Somewhere at Google there is a database containing 25 million books and nobody is allowed to read them.

>You were going to get one-click access to the full text of nearly every book that’s ever been published. Books still in print you’d have to pay for, but everything else—a collection slated to grow larger than the holdings at the Library of Congress, Harvard, the University of Michigan, at any of the great national libraries of Europe—would have been available for free at terminals that were going to be placed in every local library that wanted one.

>At the terminal you were going to be able to search tens of millions of books and read every page of any book you found. You’d be able to highlight passages and make annotations and share them; for the first time, you’d be able to pinpoint an idea somewhere inside the vastness of the printed record, and send somebody straight to it with a link. Books would become as instantly available, searchable, copy-pasteable—as alive in the digital world—as web pages.

>It was to be the realization of a long-held dream. “The universal library has been talked about for millennia,” Richard Ovenden, the head of Oxford’s Bodleian Libraries, has said. “It was possible to think in the Renaissance that you might be able to amass the whole of published knowledge in a single room or a single institution.” In the spring of 2011, it seemed we’d amassed it in a terminal small enough to fit on a desk.
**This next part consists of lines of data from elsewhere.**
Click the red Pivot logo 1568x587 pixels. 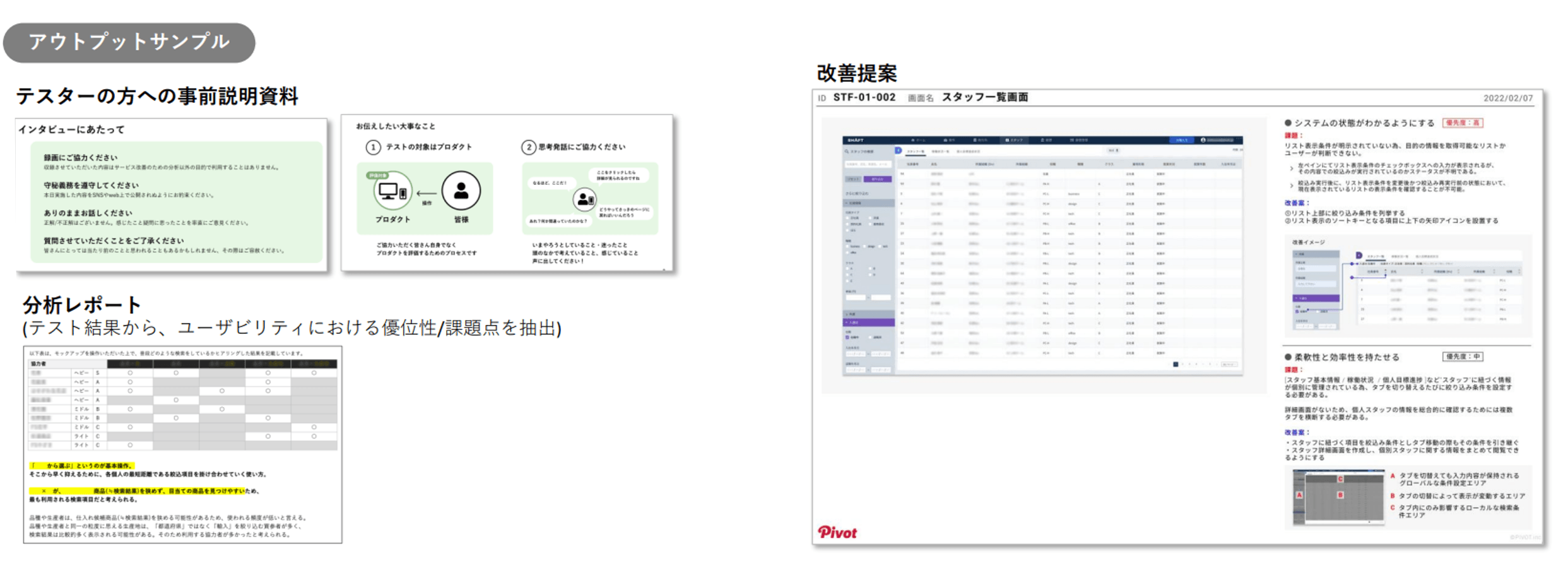pos(837,532)
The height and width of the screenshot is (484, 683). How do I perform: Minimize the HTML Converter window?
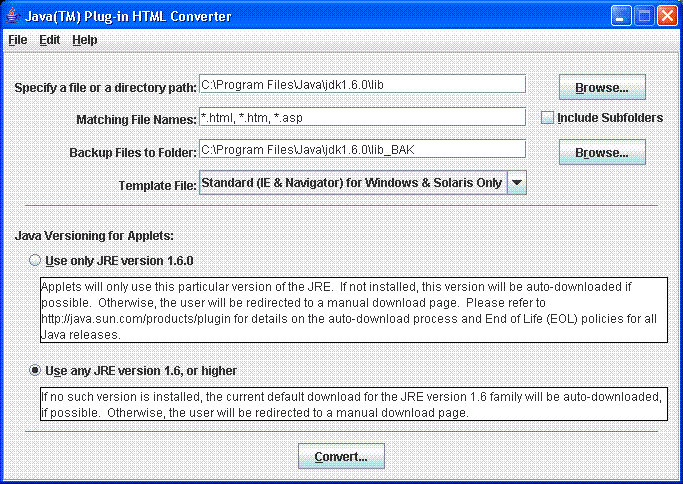pos(621,16)
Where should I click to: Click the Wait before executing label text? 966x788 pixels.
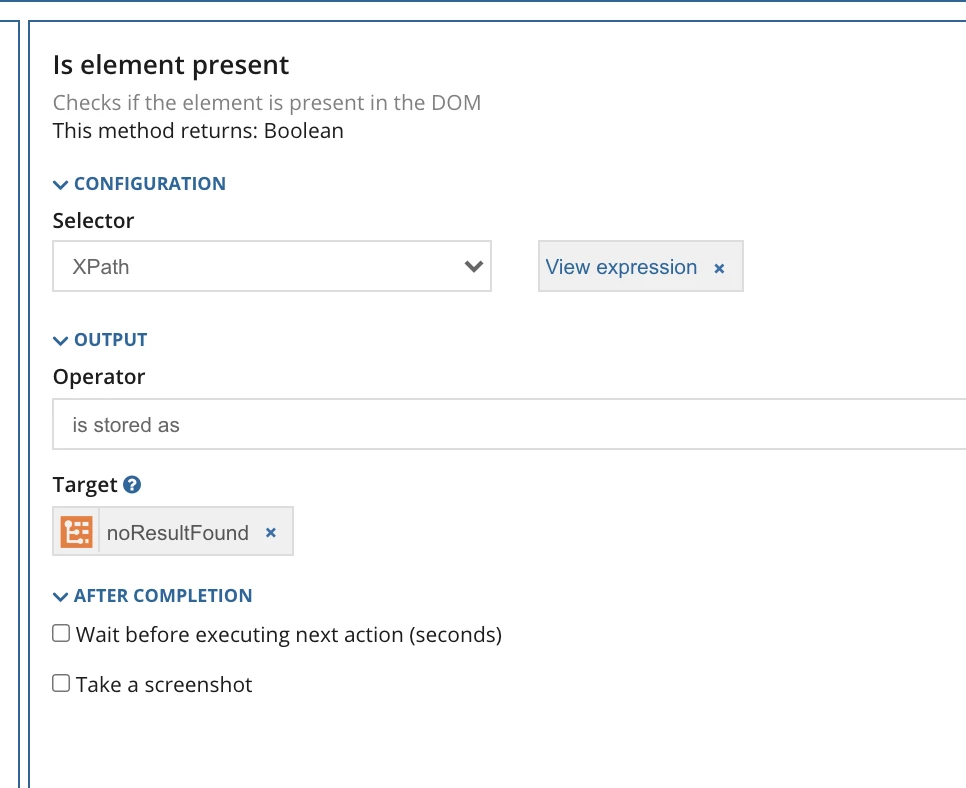coord(289,635)
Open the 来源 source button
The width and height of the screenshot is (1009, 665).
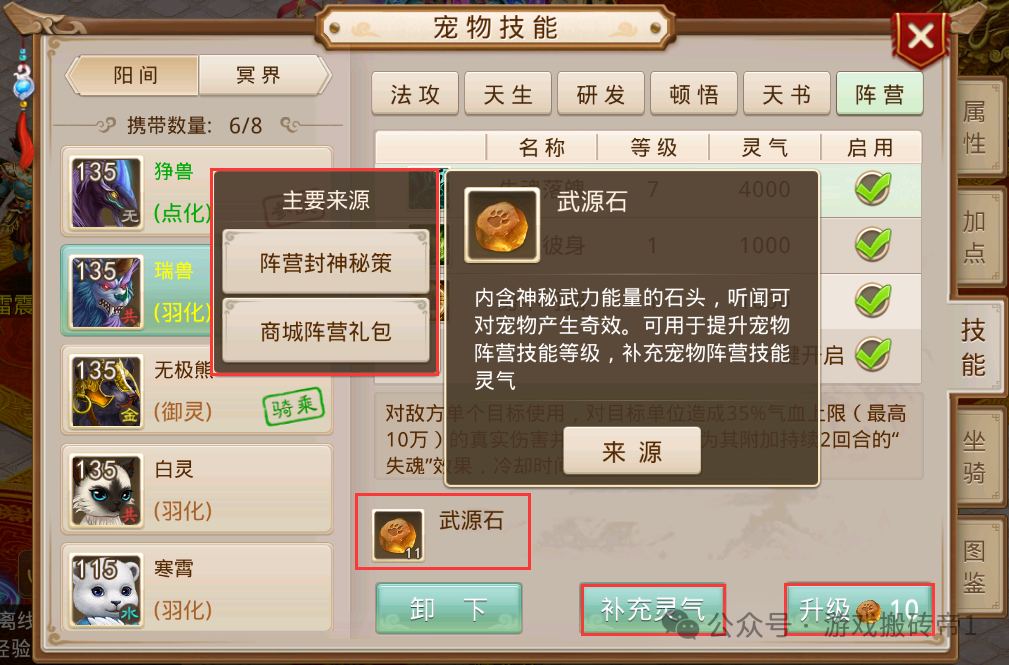tap(632, 451)
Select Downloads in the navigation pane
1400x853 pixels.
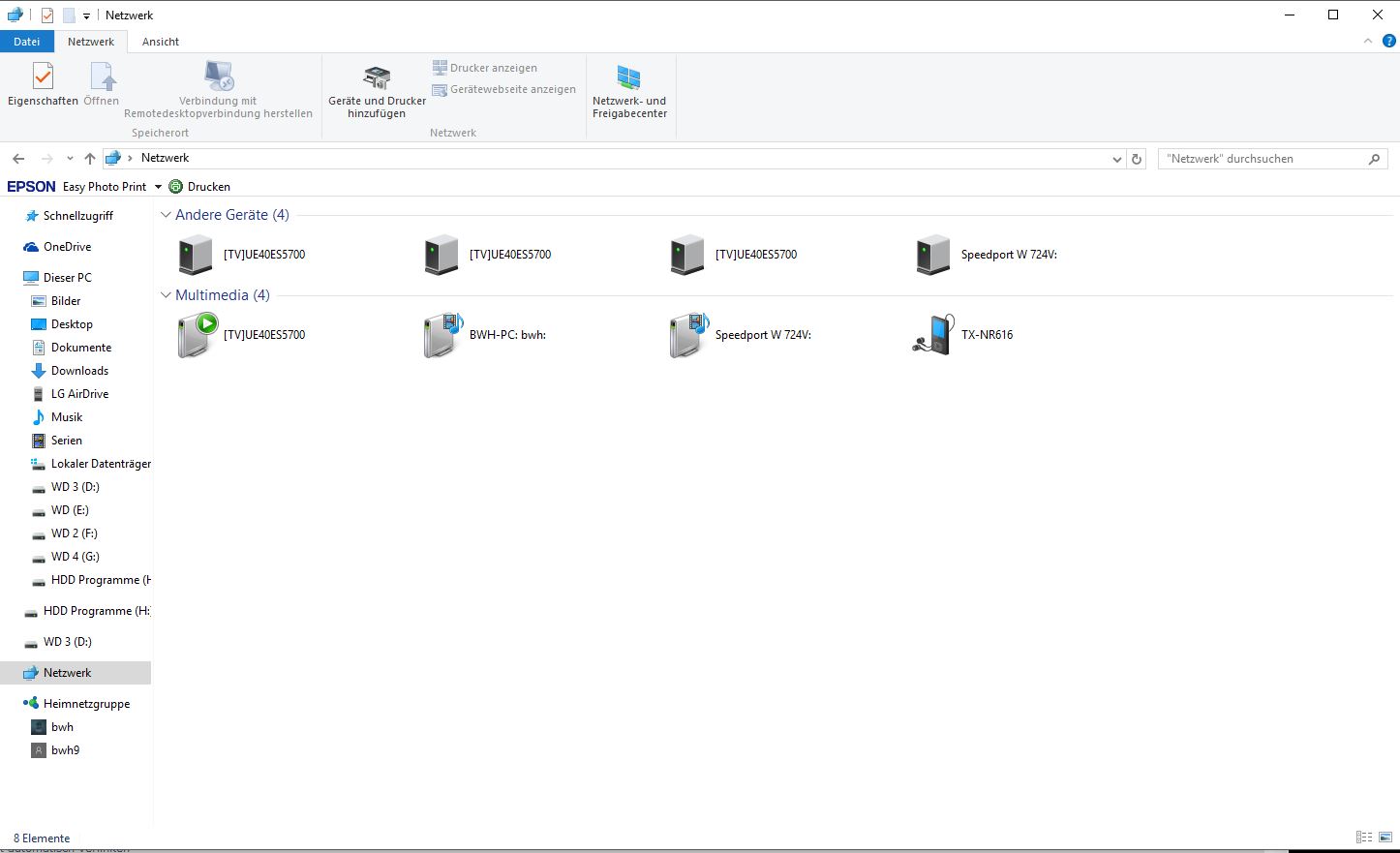[x=79, y=371]
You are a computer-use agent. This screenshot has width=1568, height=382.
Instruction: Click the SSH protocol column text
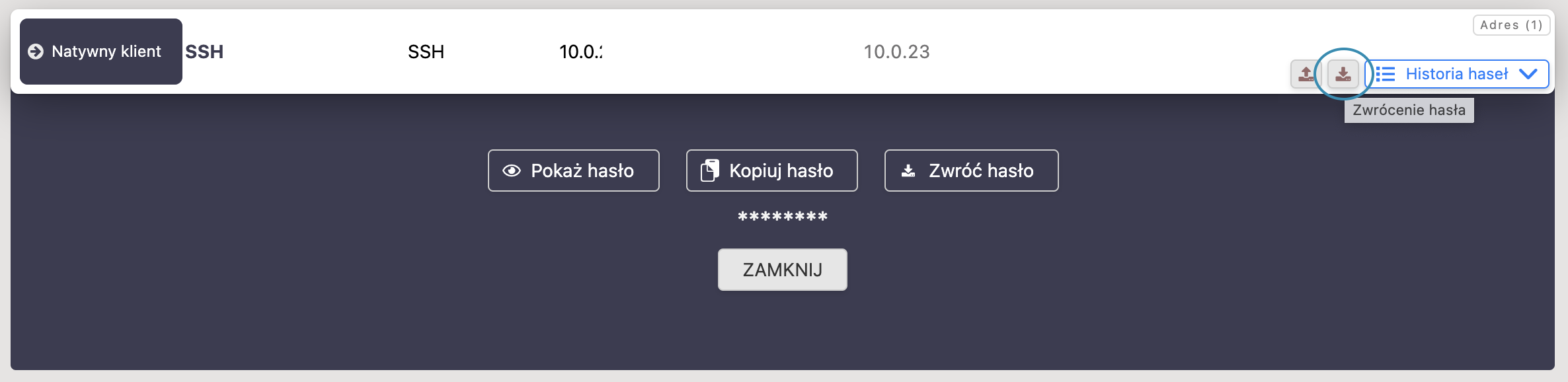coord(426,52)
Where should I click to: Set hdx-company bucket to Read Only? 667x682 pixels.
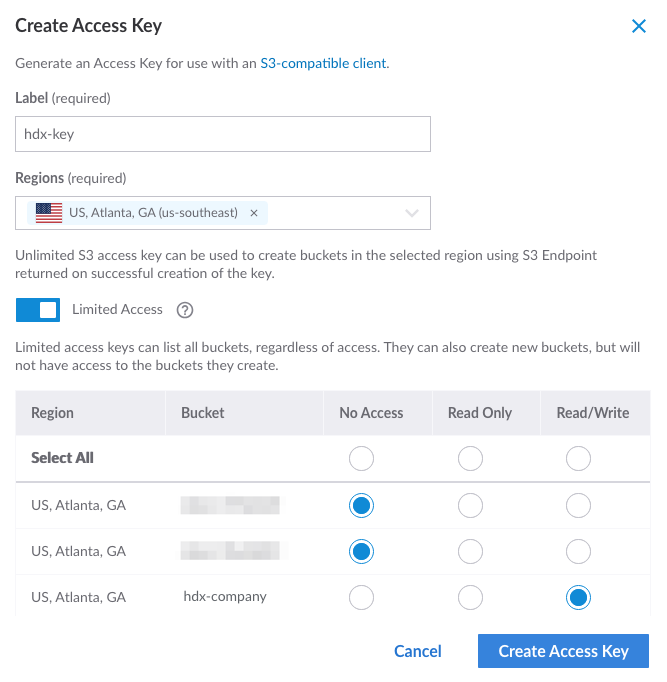[x=470, y=598]
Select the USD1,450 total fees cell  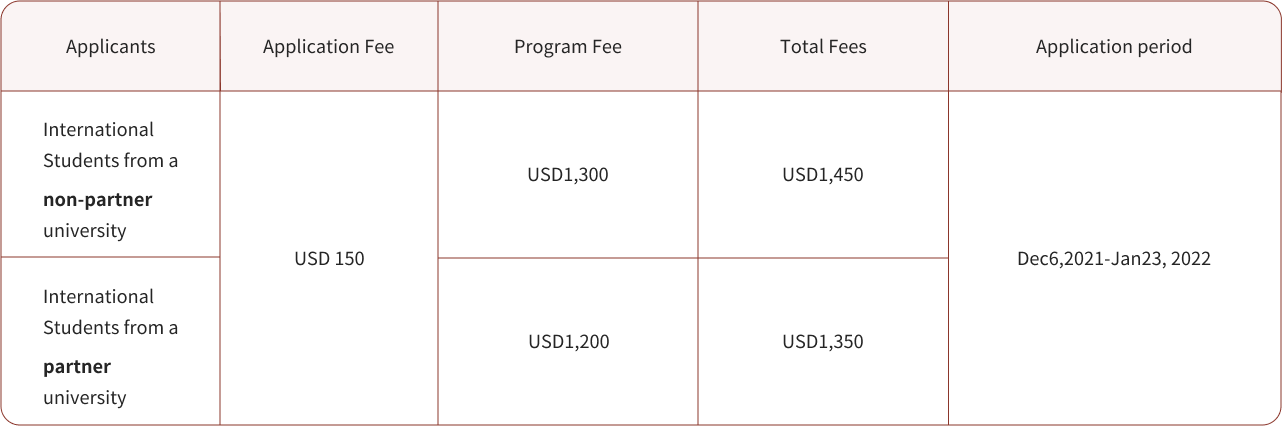point(823,175)
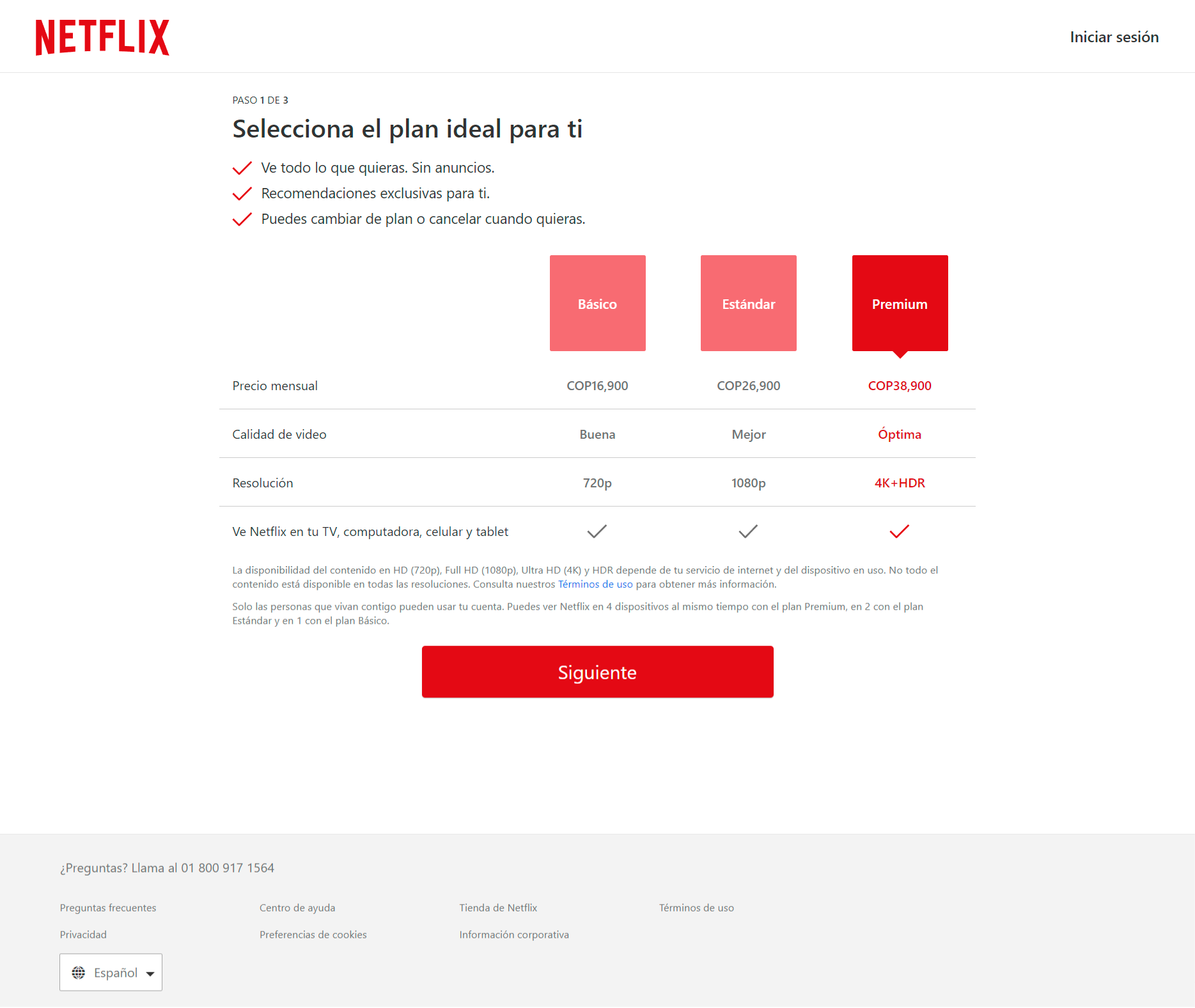Click the language dropdown caret arrow

[150, 973]
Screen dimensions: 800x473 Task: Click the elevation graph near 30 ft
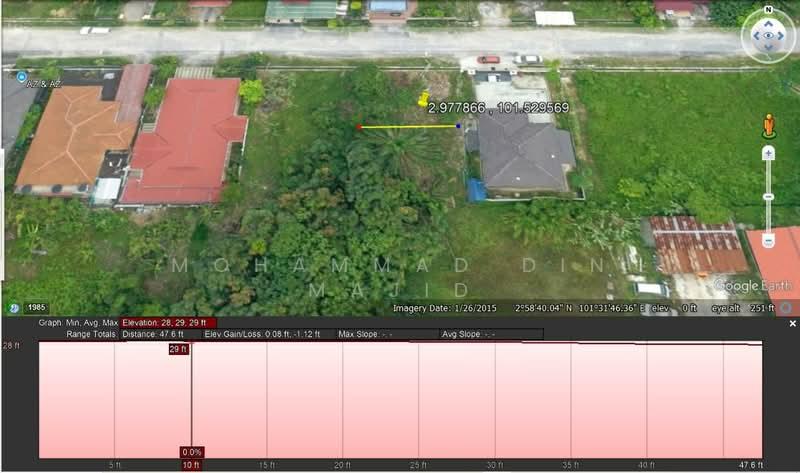pyautogui.click(x=495, y=400)
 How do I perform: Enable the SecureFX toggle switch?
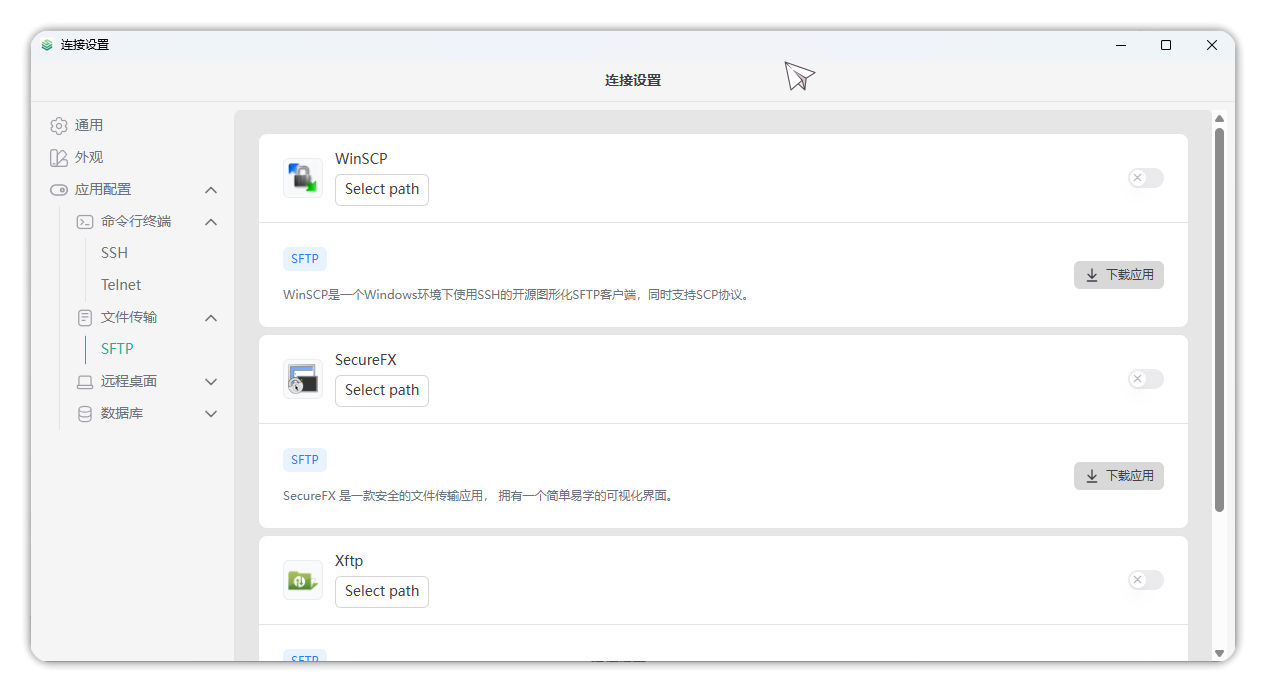click(1145, 379)
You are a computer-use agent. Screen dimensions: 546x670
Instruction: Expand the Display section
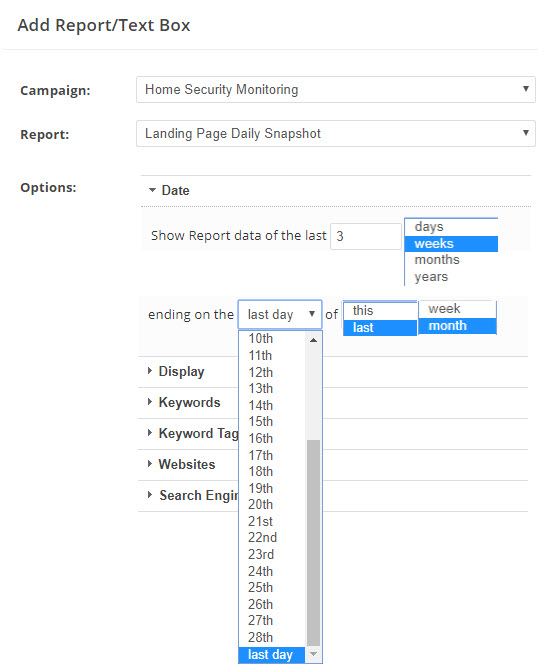click(176, 371)
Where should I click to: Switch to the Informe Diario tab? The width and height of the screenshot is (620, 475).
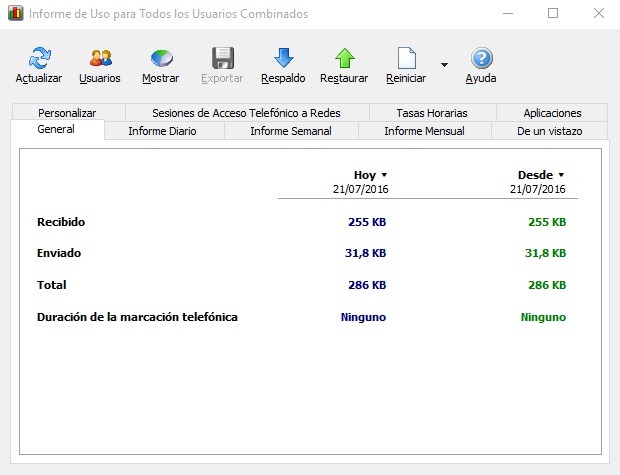pos(162,131)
>“This is a watershed event and can serve as a catalyst for the reinvention of education, research, and intellectual life,” one eager observer wrote at the time.

>On March 22 of that year, however, the legal agreement that would have unlocked a century’s worth of books and peppered the country with access terminals to a universal library was rejected under Rule 23(e)(2) of the Federal Rules of Civil Procedure by the U.S. District Court for the Southern District of New York.